**Exercise prompt**
Exactly retype the lines below from the one containing "Given: Open the Elements tab" through the end of the listing. Leave pictures out.

**Material supplied**

______

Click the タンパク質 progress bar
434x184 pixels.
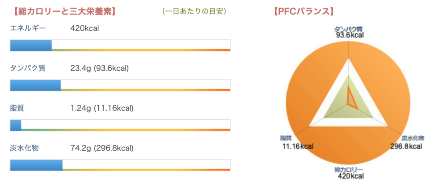point(120,85)
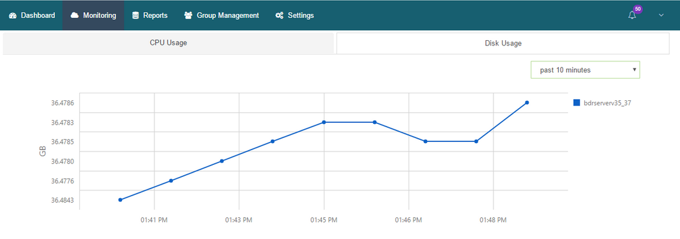
Task: Open the Group Management menu label
Action: point(228,15)
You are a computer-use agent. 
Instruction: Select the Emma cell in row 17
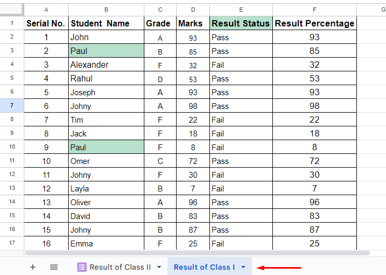[106, 243]
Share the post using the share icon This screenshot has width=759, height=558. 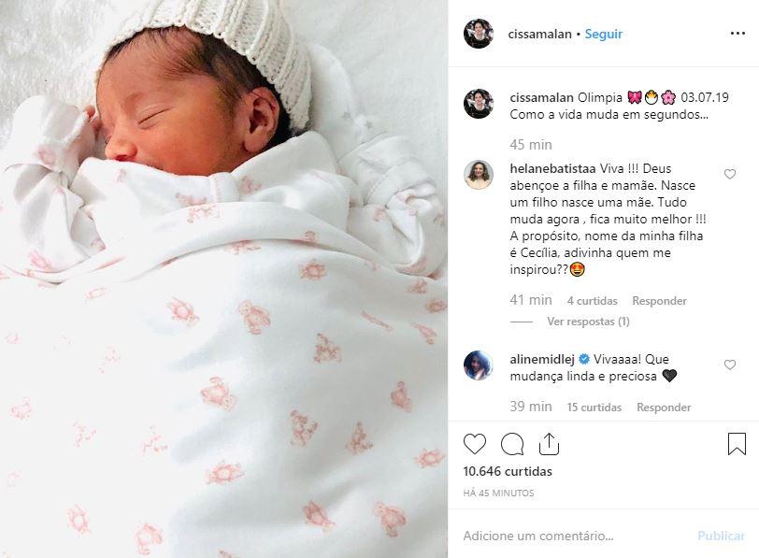tap(549, 444)
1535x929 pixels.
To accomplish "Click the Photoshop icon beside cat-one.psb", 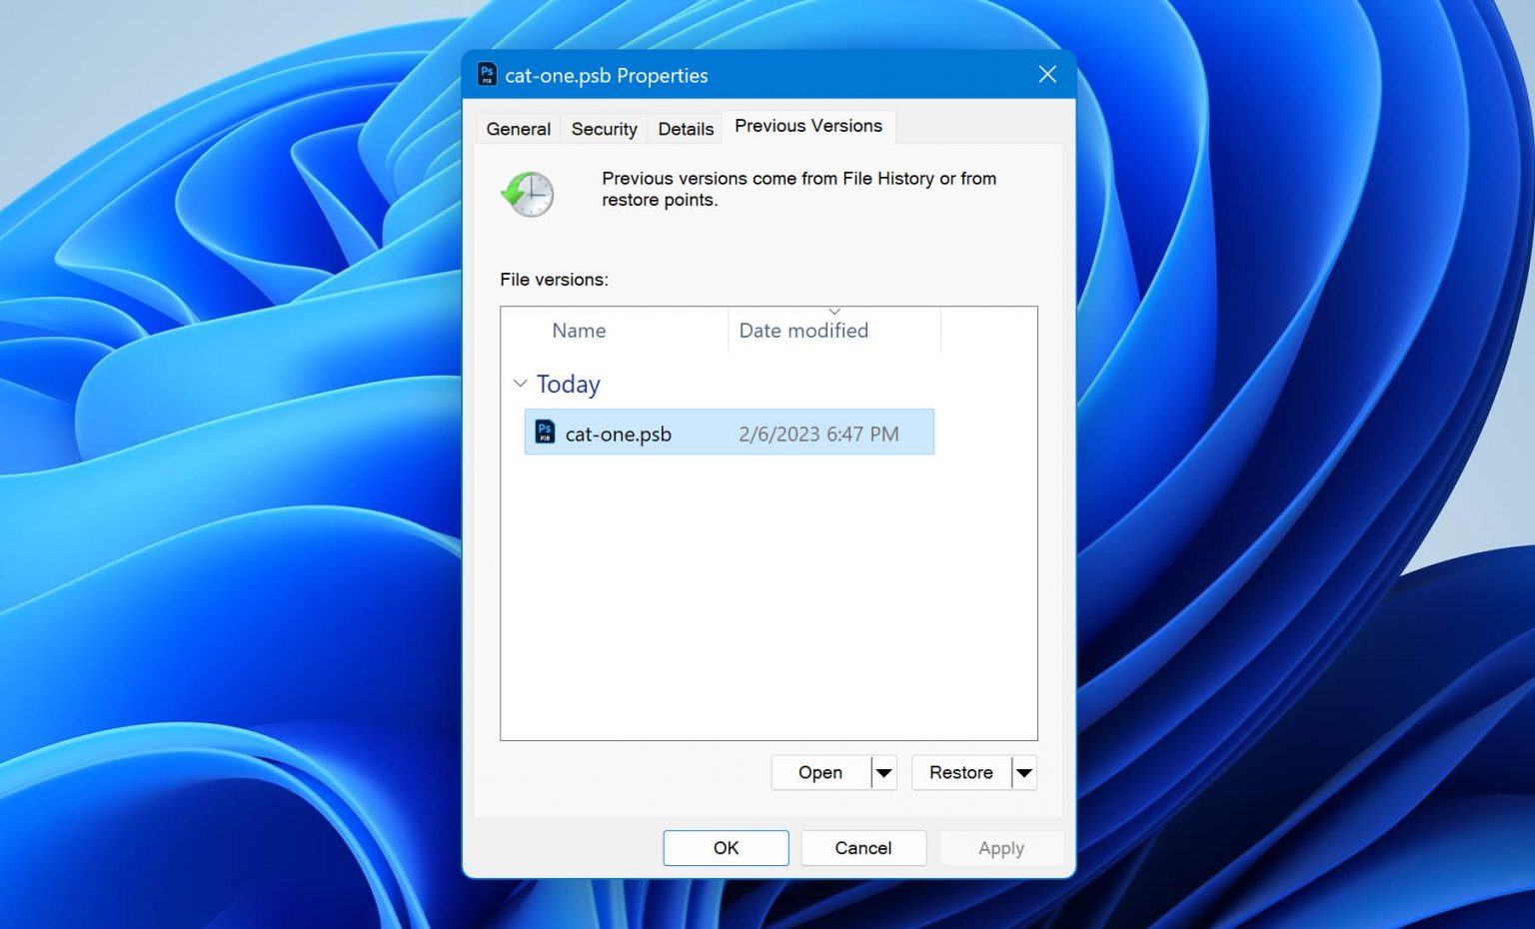I will pyautogui.click(x=545, y=432).
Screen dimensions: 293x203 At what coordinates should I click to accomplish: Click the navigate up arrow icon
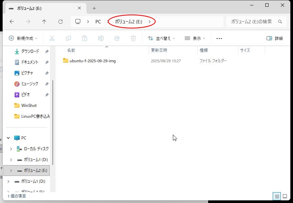click(x=44, y=21)
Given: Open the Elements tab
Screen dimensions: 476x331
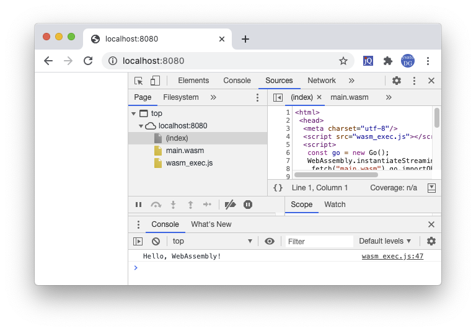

______

**Exercise answer**
Given: Open the Elements tab
Screen dimensions: 476x331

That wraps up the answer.